**What needs to be done**:
Every line in the entries where "will" is found should be copied.
[Start of section]
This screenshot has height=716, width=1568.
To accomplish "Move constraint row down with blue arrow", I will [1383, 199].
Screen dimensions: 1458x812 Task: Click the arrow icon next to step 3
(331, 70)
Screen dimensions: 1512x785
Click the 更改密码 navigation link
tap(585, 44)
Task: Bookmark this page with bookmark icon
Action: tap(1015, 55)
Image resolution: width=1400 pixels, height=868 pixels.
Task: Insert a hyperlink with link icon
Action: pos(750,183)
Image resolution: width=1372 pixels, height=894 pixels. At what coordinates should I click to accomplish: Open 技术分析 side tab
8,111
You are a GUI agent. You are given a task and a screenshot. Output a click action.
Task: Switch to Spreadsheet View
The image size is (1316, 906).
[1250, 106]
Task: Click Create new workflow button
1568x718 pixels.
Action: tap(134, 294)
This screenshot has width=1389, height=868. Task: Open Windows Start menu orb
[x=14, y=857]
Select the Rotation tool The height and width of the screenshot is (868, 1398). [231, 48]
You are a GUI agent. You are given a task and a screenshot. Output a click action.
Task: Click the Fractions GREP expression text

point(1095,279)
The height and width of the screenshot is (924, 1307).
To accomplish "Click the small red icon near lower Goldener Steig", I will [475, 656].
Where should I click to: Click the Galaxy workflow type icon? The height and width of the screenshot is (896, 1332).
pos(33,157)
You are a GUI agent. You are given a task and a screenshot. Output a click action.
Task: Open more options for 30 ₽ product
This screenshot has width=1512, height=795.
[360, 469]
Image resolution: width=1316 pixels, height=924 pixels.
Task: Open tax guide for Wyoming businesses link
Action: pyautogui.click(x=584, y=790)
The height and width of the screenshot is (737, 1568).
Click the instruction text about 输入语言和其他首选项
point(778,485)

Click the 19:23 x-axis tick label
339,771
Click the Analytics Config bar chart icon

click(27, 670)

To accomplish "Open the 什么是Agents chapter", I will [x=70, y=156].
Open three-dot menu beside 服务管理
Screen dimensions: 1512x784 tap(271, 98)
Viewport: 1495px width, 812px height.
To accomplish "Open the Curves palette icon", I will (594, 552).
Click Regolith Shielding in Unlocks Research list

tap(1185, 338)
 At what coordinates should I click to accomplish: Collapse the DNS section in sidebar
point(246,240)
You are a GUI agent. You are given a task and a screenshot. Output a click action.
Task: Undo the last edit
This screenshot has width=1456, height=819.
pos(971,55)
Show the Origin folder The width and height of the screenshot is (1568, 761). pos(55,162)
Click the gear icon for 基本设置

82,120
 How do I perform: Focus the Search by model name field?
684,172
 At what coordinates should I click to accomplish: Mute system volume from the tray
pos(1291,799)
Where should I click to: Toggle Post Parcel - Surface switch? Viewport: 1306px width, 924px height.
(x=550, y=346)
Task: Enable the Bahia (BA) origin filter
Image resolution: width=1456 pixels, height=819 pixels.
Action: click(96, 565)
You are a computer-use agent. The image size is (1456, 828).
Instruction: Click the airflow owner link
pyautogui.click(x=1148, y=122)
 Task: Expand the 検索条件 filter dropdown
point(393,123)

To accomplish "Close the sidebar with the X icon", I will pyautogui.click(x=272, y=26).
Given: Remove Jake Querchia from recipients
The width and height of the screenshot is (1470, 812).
[End of section]
**The completed task**:
To accomplish "Move constraint row down with blue arrow", I will [1383, 199].
To accomplish "Click the small red icon near lower Goldener Steig", I will [475, 656].
To accomplish "Open the 什么是Agents chapter", I will [x=70, y=156].
To accomplish "Open the Curves palette icon", I will (594, 552).
To accomplish "Close the sidebar with the X icon", I will pyautogui.click(x=272, y=26).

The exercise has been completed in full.